As with every goodbye there is sadness, disappointment, and a regular enough concern that I should have just said “Fuck it!” and went with them too.

But along with that, there is also the new normal.

There’s consistently active group chats that must remain so lest you do actually lose contact. There’s organised phone calls, penciled in to suit everybody’s schedule so you manage to call at just the right time.

There’s Snapchat Streaks that suddenly become a very real, very measurable gauge of how well you’re keeping in contact. Lose the Streak? Lose your friendship, mate.

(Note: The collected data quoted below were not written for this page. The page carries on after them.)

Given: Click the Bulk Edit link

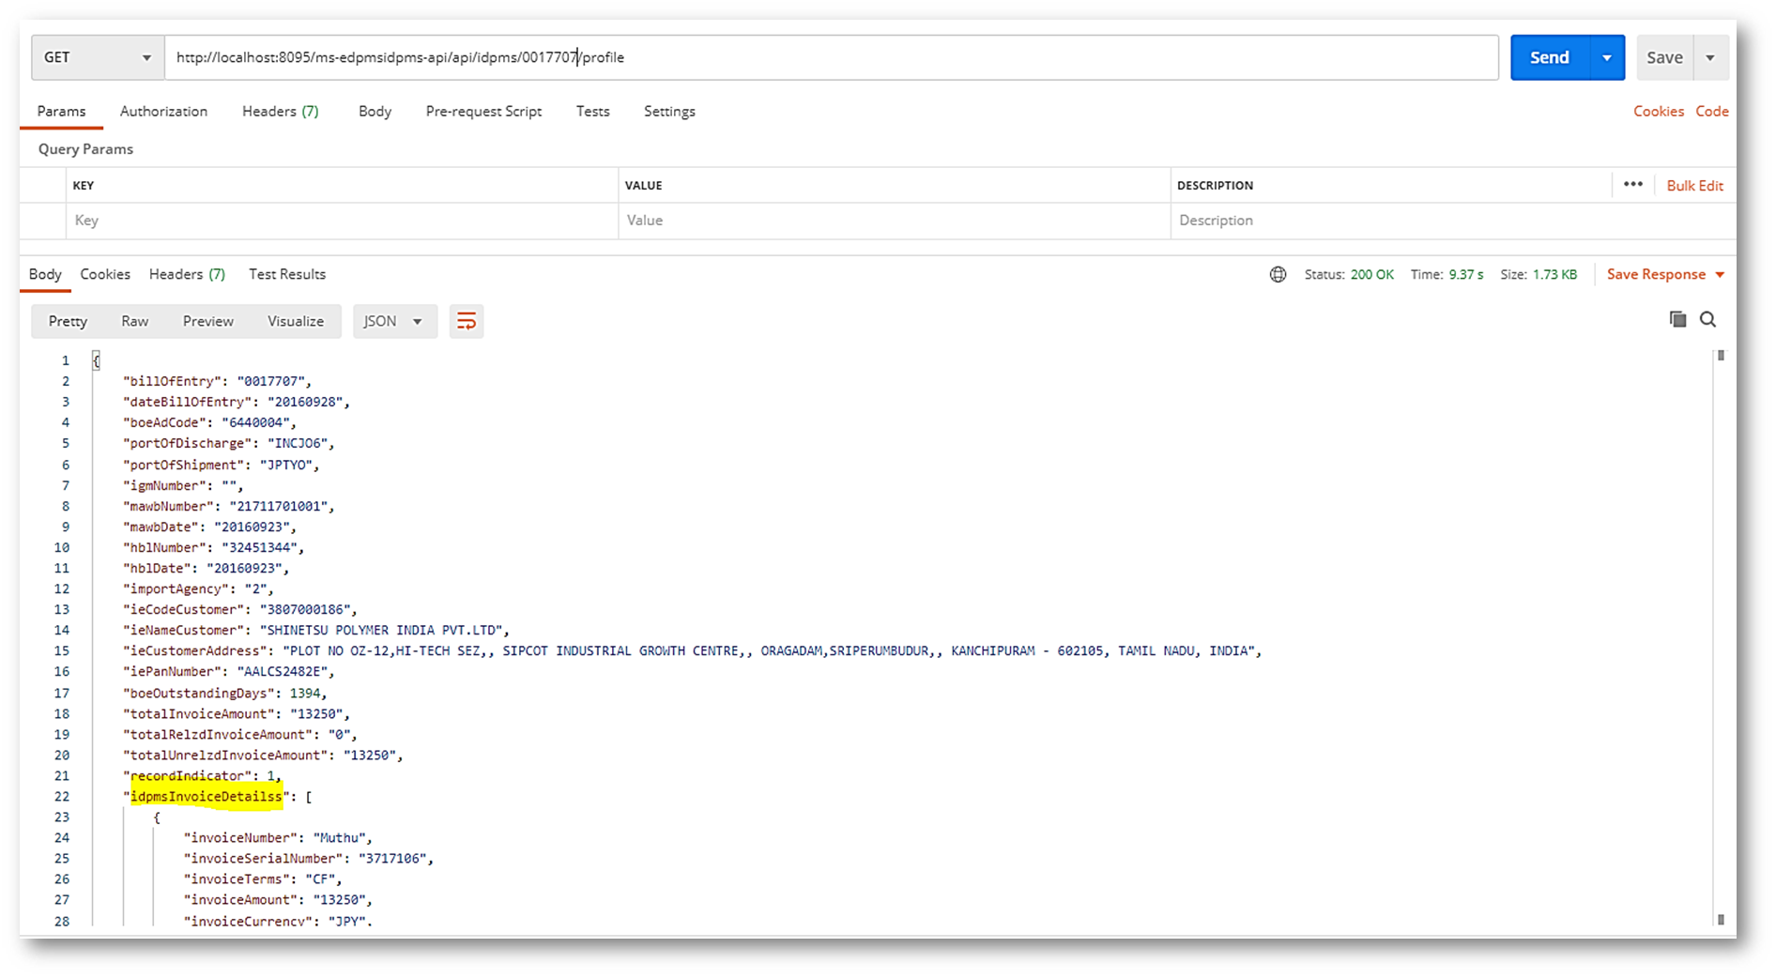Looking at the screenshot, I should click(1693, 186).
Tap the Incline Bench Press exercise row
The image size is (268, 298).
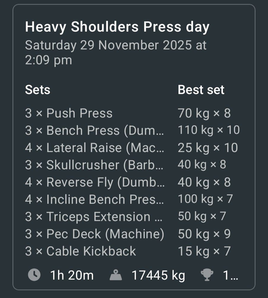[x=94, y=200]
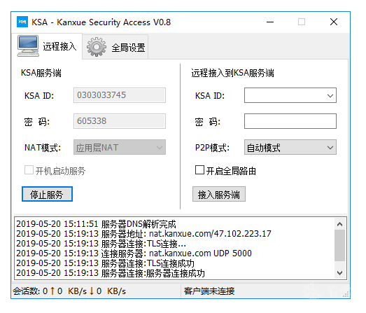Screen dimensions: 366x313
Task: Click the 停止服务 button
Action: click(47, 194)
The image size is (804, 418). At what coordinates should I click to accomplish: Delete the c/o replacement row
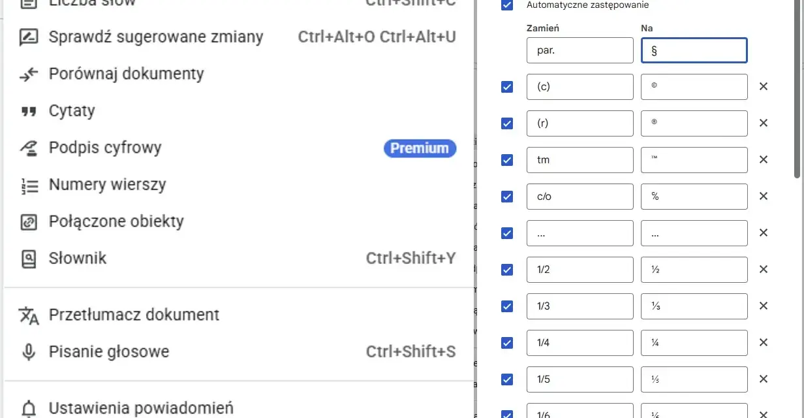[764, 196]
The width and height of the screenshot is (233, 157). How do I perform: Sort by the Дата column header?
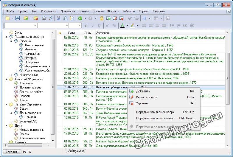point(71,33)
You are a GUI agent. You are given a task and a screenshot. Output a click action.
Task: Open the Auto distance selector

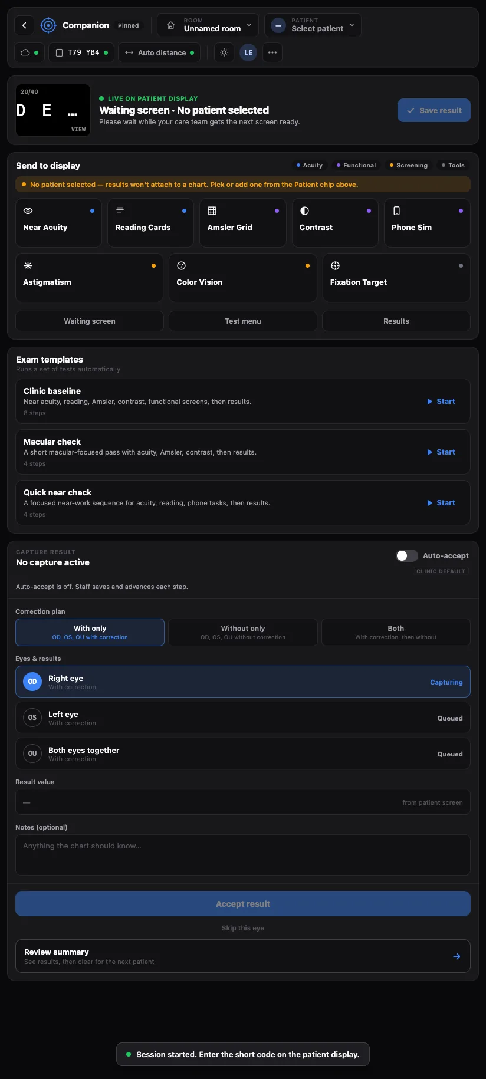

No other way about it.

In some ways, the new form of hyper-coordinated contact almost makes you closer.

Instead of simply prolonging a friendship because it’s convenient, there’s now a required effort on both parts to maintain a relationship that may or may not be lost to the ether of busyness.

There’s a comfort in knowing that a closeness and loyalty remains there not just by accident, but because both parties want it to – that support wasn’t just offered out of obligation, but out of genuine concern and care.

There are undoubtedly countless friendships that have ended due to long distance.

Just like relationships, they are ruined by the time difference, succumbing to the sudden and very real lack of accessibility that is suddenly the norm.

None of my long distance friendships have bowed to such a fate.

We’ve all remained in constant contact – scheduling in phone calls, sending 27 minute voicenotes about very little, planning expensive holidays to meet each other half way.

In some ways, we’re actually closer now than we were before.

It could be a stroke of luck, but hopefully it’s not.